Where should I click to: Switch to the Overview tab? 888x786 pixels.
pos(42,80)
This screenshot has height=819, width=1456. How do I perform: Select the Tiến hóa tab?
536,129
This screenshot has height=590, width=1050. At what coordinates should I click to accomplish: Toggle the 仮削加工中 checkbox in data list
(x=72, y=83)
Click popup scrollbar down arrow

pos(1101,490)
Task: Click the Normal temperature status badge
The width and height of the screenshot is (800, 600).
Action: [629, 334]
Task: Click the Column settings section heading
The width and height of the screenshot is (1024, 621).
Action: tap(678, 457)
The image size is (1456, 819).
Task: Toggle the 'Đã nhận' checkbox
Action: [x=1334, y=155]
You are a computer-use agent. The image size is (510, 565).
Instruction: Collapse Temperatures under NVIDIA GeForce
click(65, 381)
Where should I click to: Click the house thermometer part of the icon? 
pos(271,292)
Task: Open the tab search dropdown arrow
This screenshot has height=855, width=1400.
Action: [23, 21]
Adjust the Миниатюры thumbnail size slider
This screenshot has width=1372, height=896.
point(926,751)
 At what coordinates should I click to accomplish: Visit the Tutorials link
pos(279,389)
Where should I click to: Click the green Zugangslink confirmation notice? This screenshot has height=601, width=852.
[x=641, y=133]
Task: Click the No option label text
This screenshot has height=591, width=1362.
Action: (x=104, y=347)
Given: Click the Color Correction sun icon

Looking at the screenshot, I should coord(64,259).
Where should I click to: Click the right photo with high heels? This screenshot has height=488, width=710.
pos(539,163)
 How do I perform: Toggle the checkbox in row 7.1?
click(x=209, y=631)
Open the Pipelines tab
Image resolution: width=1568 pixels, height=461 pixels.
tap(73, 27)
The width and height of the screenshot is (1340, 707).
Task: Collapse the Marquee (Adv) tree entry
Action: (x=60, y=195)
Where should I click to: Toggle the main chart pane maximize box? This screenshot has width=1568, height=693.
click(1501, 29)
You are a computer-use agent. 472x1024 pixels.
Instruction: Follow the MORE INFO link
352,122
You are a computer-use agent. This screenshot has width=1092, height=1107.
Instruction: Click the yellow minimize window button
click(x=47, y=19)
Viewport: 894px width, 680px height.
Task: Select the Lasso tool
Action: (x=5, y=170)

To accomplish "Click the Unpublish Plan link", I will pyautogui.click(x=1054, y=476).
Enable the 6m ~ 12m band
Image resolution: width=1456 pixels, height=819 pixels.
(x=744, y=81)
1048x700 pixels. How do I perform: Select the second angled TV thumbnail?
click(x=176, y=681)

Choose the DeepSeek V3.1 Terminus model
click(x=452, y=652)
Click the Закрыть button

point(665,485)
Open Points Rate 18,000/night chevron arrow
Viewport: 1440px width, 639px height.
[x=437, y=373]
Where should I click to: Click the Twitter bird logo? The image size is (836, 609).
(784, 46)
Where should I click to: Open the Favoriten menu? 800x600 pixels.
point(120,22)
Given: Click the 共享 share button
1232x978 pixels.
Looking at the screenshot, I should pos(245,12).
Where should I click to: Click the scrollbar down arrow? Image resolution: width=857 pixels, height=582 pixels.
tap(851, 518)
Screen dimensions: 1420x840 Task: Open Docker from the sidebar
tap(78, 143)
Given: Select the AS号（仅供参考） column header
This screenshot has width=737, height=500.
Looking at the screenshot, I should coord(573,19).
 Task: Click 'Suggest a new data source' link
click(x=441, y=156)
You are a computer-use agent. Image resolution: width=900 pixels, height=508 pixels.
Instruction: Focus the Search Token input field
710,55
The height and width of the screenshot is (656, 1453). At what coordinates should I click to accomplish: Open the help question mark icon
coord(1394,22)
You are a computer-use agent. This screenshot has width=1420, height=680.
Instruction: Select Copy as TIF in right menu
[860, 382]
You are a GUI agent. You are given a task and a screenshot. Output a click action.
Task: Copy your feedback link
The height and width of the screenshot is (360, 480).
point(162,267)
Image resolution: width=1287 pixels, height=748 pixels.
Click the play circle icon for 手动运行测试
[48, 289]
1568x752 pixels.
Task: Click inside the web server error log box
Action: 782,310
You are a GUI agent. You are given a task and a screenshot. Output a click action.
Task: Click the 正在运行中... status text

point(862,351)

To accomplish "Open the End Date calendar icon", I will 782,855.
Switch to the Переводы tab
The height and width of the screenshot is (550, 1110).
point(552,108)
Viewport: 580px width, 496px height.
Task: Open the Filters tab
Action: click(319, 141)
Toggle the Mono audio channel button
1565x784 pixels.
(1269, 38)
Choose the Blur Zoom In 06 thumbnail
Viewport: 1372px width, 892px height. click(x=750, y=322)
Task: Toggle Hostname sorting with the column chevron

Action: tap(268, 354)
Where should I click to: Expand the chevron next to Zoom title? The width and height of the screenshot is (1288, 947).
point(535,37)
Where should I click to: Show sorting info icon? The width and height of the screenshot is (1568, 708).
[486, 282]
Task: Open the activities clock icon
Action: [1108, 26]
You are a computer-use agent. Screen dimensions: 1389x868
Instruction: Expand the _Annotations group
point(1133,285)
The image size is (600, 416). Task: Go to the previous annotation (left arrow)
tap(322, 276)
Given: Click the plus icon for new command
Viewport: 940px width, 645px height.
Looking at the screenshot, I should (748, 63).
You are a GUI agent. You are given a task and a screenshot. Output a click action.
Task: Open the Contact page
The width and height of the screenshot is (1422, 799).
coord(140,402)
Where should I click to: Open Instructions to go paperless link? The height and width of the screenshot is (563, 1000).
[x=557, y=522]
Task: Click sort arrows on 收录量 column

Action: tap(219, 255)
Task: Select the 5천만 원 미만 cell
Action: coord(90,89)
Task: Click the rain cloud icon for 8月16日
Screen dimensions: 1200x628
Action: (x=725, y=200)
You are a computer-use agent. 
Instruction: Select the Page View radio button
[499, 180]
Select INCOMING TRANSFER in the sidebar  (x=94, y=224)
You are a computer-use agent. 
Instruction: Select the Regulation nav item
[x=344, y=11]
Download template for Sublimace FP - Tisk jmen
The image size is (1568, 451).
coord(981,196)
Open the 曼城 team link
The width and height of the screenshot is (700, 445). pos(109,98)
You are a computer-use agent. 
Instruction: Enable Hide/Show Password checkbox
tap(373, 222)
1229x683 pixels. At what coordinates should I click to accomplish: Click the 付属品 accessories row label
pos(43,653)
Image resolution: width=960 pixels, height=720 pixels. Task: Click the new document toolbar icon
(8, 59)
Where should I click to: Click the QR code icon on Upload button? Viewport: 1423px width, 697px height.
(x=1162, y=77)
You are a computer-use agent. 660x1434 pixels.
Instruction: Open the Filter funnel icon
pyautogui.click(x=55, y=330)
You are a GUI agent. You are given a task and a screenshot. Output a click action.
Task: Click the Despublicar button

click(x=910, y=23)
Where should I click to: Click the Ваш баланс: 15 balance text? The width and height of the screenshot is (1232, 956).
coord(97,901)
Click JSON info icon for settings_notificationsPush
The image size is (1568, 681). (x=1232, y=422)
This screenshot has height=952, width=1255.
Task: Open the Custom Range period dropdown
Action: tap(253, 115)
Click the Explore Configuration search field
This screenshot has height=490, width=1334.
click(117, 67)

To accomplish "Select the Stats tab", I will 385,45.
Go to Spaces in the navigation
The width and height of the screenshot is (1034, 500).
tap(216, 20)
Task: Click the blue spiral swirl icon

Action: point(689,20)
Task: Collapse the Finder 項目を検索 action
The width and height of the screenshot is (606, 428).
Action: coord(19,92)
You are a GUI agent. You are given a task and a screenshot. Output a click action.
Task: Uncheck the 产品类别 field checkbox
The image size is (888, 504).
***
Your assignment
Output exactly one stretch of the listing: from the line containing "Task: Click the No option label text" through the line containing "You are a computer-use agent. 472x1024", both end lines included.

Finished exercise
Task: Click the No option label text
This screenshot has height=591, width=1362.
Action: (x=104, y=347)
Given: Click the Color Correction sun icon

Looking at the screenshot, I should coord(64,259).
Where should I click to: Click the right photo with high heels? This screenshot has height=488, width=710.
pos(539,163)
 How do I perform: Toggle the checkbox in row 7.1?
click(x=209, y=631)
Open the Pipelines tab
Image resolution: width=1568 pixels, height=461 pixels.
tap(73, 27)
The width and height of the screenshot is (1340, 707).
Task: Collapse the Marquee (Adv) tree entry
Action: (x=60, y=195)
Where should I click to: Toggle the main chart pane maximize box? This screenshot has width=1568, height=693.
click(1501, 29)
You are a computer-use agent. 472x1024 pixels.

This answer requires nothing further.